Angling Sketches

Andrew Lang

Angling Sketches was first published in 1891. It rapidly went out of print and into a second edition. Lang added a new chapter for an 1895 edition called ‘The Complete Bungler’, a comic micro-drama between two fly-fishermen, one from Scotland and one from England. In miniature the two protagonists enact the single most pressing debate to ripple through the fly-fishing community in the last decades of the nineteenth century, and through much of the twentieth: of ‘dry fly’ versus ‘wet fly’, of ‘upstream’ versus ‘downstream’. Lang belonged decidedly to the North and his little book of tales can be read as his defence of the northern, ‘north-country’ wet-fly tradition. But it is, of course, so much more.

By his own testimony Andrew Lang was not a great fisherman. A reader approaching his Angling Sketches in the hope of finding snippets of fishing insight will be disappointed. Its inspiration lies elsewhere, for Lang was a consummate storyteller, and Angling Sketches is as much about spinning yarns as it is about spinning reels. Lang’s insatiable narrative drive enlivens these delightful tales of adventure.

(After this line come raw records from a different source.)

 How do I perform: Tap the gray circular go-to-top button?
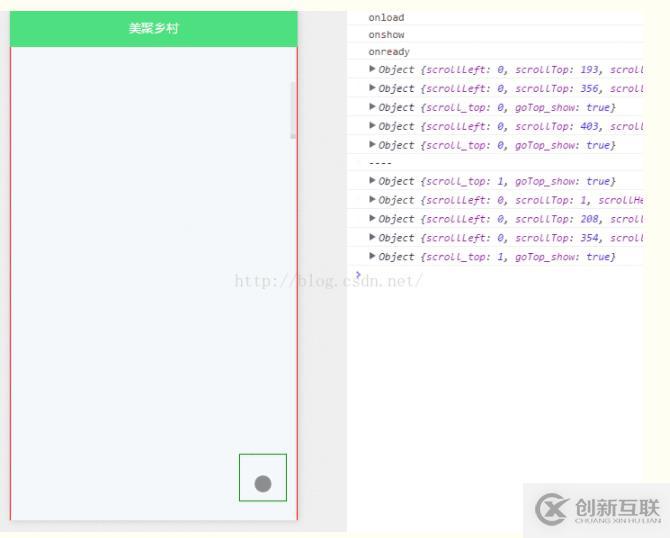tap(263, 484)
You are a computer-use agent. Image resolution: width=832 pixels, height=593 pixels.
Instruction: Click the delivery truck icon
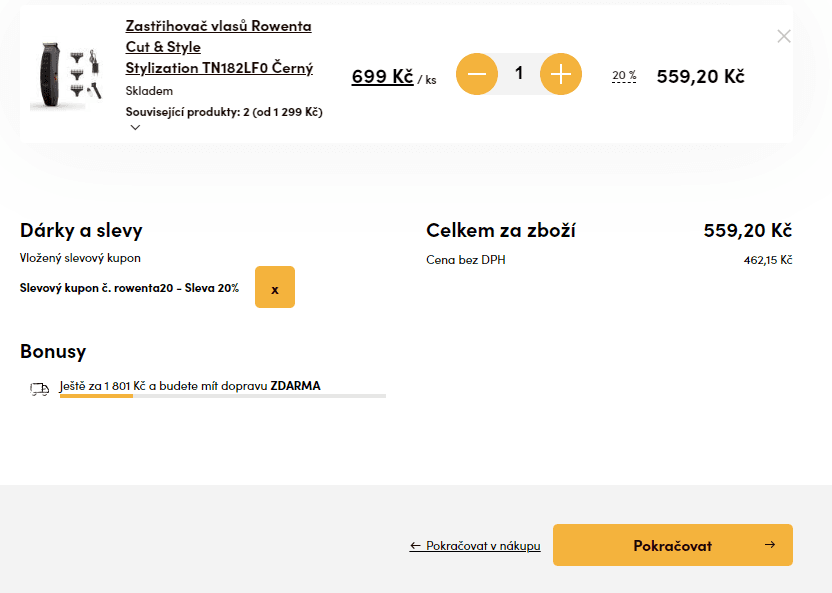coord(39,389)
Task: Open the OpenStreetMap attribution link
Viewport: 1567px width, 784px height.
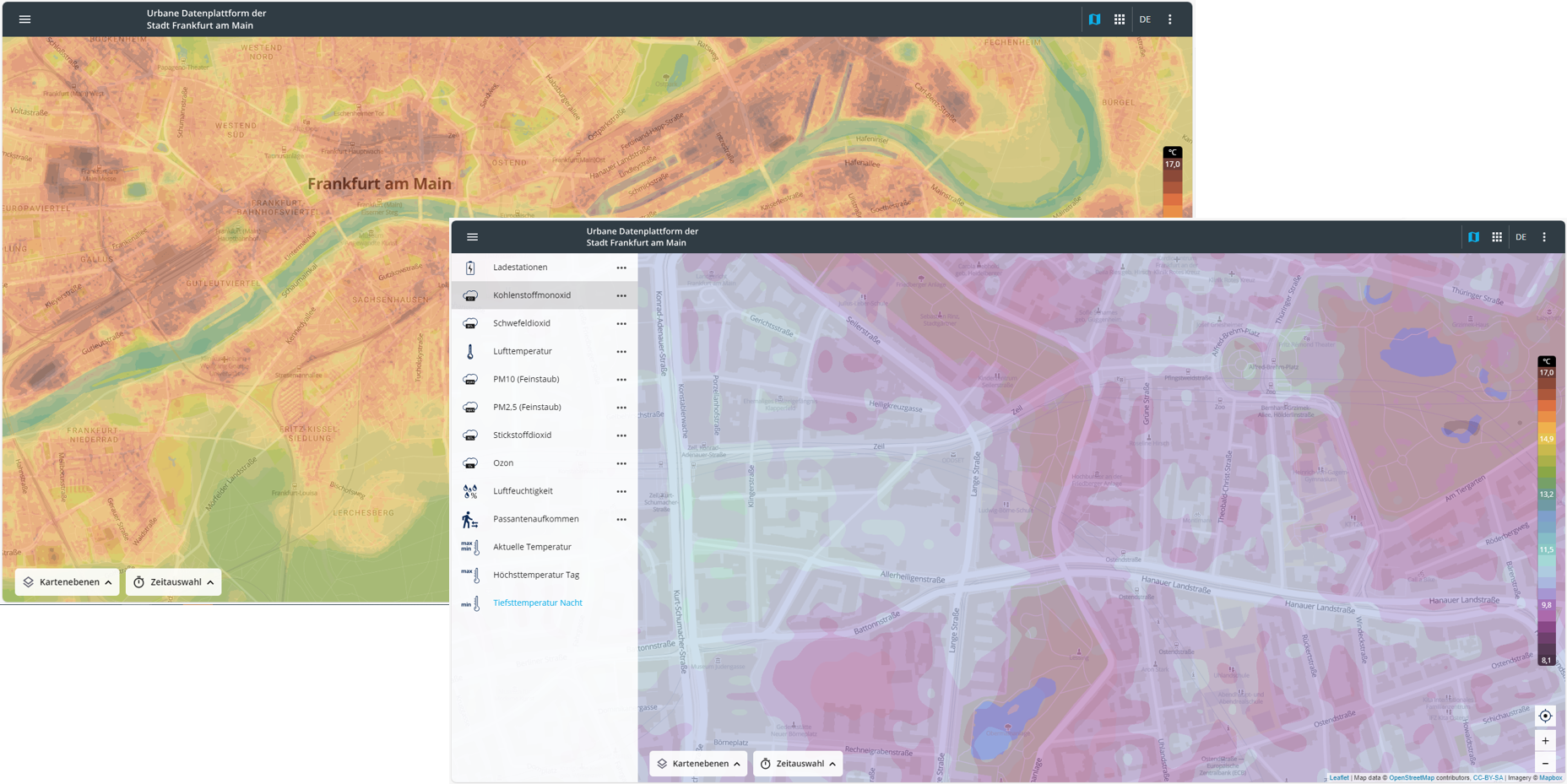Action: click(1411, 778)
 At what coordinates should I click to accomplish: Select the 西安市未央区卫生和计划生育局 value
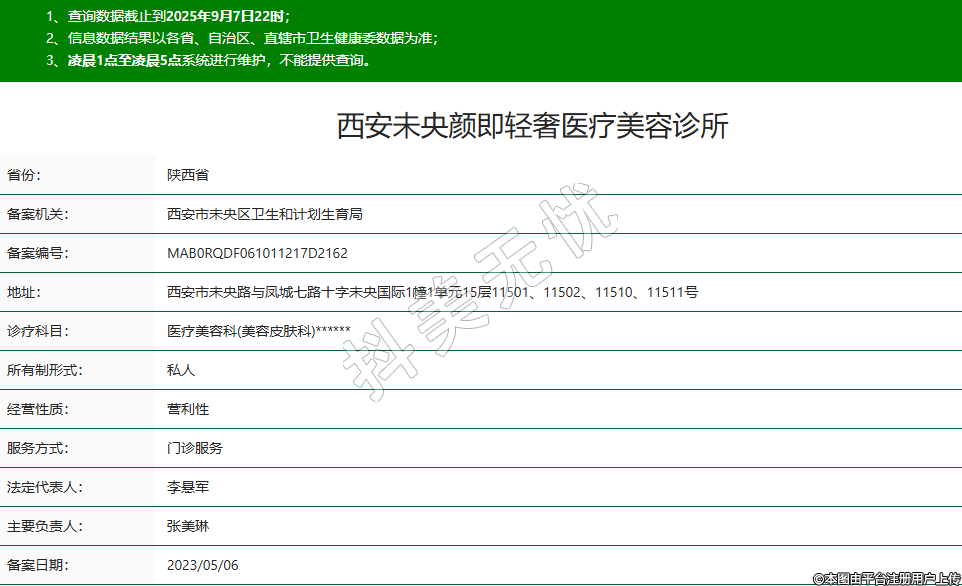click(x=264, y=214)
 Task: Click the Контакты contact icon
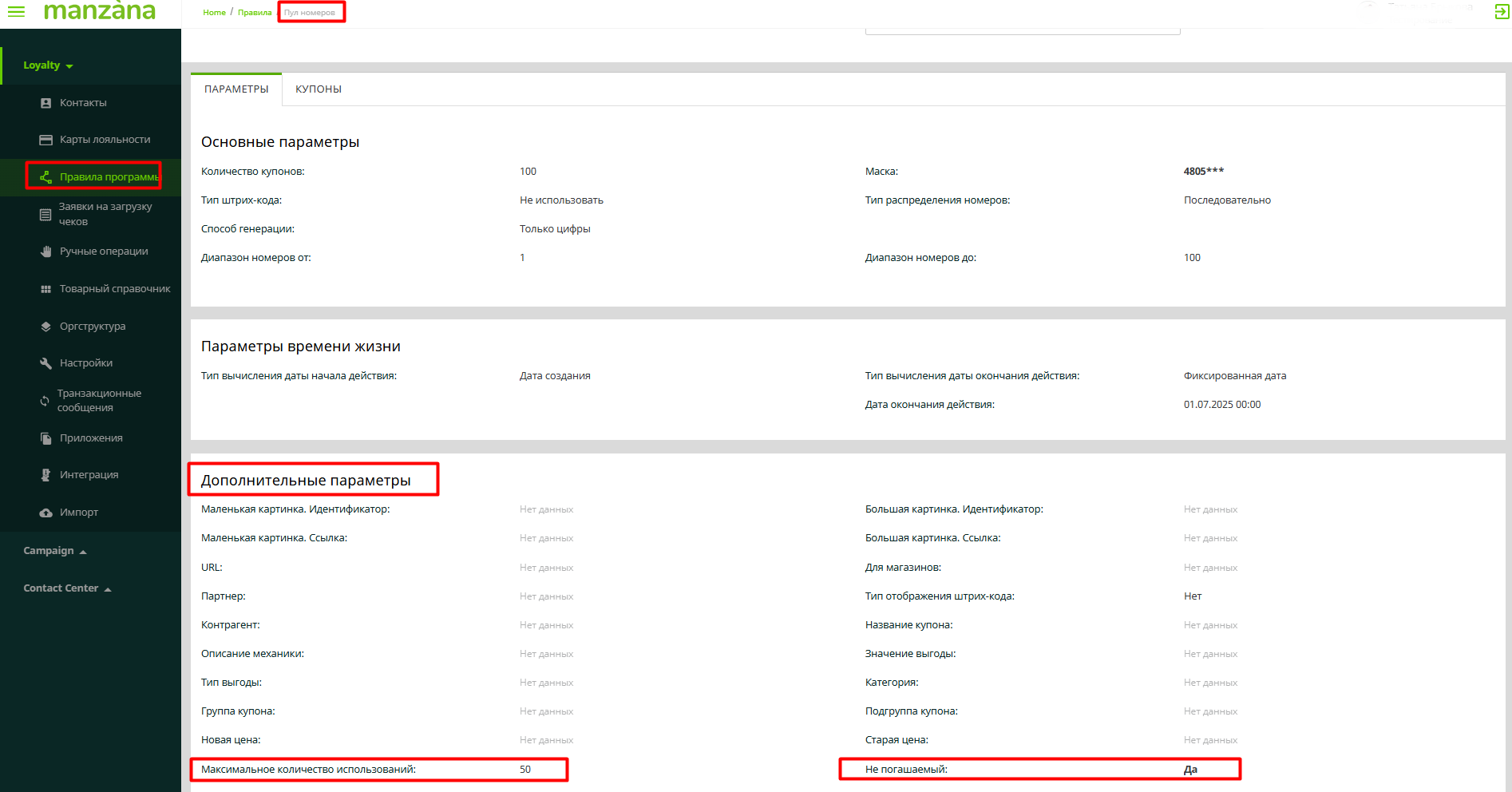tap(46, 103)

In essence fly-fishing has changed very little over the years. Angling Sketches, with its rich and intimate evocation of the lochs and rivers of Andrew Lang’s youth, scattered throughout Lowland Scotland, speaks to us today in a voice as fresh and as entertaining as when it first appeared in 1891.

Andrew Lang

Andrew Lang was born in Selkirk in the Scottish Borders in 1844. He was educated at St. Andrews University and at Balliol College, Oxford. A prolific writer, he distinguished himself across a vast array of disciplines – from history to anthropology, classical studies and poetry, literary criticism and biography – and held a lifelong sporting passion for fly-fishing.